== SUPPLIED ENTRIES
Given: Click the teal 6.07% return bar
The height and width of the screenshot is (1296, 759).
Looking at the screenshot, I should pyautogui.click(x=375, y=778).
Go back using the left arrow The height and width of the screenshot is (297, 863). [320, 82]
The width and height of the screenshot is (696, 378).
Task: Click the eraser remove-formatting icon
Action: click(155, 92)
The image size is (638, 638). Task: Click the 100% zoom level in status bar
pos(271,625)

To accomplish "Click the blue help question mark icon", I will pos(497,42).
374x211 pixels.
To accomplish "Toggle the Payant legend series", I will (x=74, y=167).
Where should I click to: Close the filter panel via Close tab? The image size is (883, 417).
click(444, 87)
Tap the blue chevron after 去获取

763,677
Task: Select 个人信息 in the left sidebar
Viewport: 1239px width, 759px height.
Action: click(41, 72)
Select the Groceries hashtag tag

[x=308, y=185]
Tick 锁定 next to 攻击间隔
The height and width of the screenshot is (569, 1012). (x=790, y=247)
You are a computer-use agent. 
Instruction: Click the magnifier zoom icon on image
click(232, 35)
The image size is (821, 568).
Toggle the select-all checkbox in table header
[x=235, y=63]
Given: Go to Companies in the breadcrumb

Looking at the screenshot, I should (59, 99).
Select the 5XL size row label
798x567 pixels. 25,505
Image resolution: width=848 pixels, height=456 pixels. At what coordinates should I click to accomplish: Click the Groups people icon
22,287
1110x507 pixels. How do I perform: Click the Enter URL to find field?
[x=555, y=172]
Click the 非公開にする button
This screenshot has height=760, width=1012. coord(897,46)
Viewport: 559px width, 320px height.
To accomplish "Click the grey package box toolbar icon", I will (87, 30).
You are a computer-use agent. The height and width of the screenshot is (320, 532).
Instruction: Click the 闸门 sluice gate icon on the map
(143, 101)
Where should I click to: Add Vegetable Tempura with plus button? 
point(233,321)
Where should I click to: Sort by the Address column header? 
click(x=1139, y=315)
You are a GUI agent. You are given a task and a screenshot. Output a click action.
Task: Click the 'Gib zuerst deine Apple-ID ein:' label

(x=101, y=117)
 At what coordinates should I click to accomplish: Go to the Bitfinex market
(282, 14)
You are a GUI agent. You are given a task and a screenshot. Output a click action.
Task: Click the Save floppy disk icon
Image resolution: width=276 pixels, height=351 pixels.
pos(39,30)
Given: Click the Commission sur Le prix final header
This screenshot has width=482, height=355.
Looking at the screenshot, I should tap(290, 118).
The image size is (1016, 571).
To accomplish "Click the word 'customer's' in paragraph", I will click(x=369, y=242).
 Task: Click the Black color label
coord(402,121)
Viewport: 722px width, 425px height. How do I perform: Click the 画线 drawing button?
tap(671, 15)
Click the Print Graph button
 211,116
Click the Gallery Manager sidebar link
====
** WHAT IS BEING ASKED **
Return the data in full, exactly as it appears above.

** SOLUTION TO THIS TASK **
Given: Click the teal 6.07% return bar
The height and width of the screenshot is (1296, 759).
Looking at the screenshot, I should pyautogui.click(x=375, y=778).
Go back using the left arrow The height and width of the screenshot is (297, 863). [320, 82]
The width and height of the screenshot is (696, 378).
Task: Click the eraser remove-formatting icon
Action: click(155, 92)
The image size is (638, 638). Task: Click the 100% zoom level in status bar
pos(271,625)

To accomplish "Click the blue help question mark icon", I will pos(497,42).
374x211 pixels.
To accomplish "Toggle the Payant legend series", I will (x=74, y=167).
Where should I click to: Close the filter panel via Close tab? The image size is (883, 417).
click(444, 87)
Tap the blue chevron after 去获取

763,677
Task: Select 个人信息 in the left sidebar
Viewport: 1239px width, 759px height.
Action: click(41, 72)
Select the Groceries hashtag tag

[x=308, y=185]
Tick 锁定 next to 攻击间隔
The height and width of the screenshot is (569, 1012). (x=790, y=247)
You are a computer-use agent. 
Instruction: Click the magnifier zoom icon on image
click(232, 35)
The image size is (821, 568).
Toggle the select-all checkbox in table header
[x=235, y=63]
Given: Go to Companies in the breadcrumb

Looking at the screenshot, I should (59, 99).
Select the 5XL size row label
798x567 pixels. 25,505
Image resolution: width=848 pixels, height=456 pixels. At what coordinates should I click to accomplish: Click the Groups people icon
22,287
1110x507 pixels. How do I perform: Click the Enter URL to find field?
[x=555, y=172]
Click the 非公開にする button
This screenshot has height=760, width=1012. coord(897,46)
Viewport: 559px width, 320px height.
To accomplish "Click the grey package box toolbar icon", I will (87, 30).
You are a computer-use agent. The height and width of the screenshot is (320, 532).
Instruction: Click the 闸门 sluice gate icon on the map
(143, 101)
Where should I click to: Add Vegetable Tempura with plus button? 
point(233,321)
Where should I click to: Sort by the Address column header? 
click(x=1139, y=315)
You are a GUI agent. You are given a task and a screenshot. Output a click action.
Task: Click the 'Gib zuerst deine Apple-ID ein:' label

(x=101, y=117)
 At what coordinates should I click to accomplish: Go to the Bitfinex market
(282, 14)
You are a GUI agent. You are given a task and a screenshot. Output a click action.
Task: Click the Save floppy disk icon
Image resolution: width=276 pixels, height=351 pixels.
pos(39,30)
Given: Click the Commission sur Le prix final header
This screenshot has width=482, height=355.
Looking at the screenshot, I should tap(290, 118).
The image size is (1016, 571).
To accomplish "Click the word 'customer's' in paragraph", I will click(x=369, y=242).
 Task: Click the Black color label
coord(402,121)
Viewport: 722px width, 425px height. How do I perform: Click the 画线 drawing button?
tap(671, 15)
Click the Print Graph button
 211,116
Click the Gallery Manager sidebar link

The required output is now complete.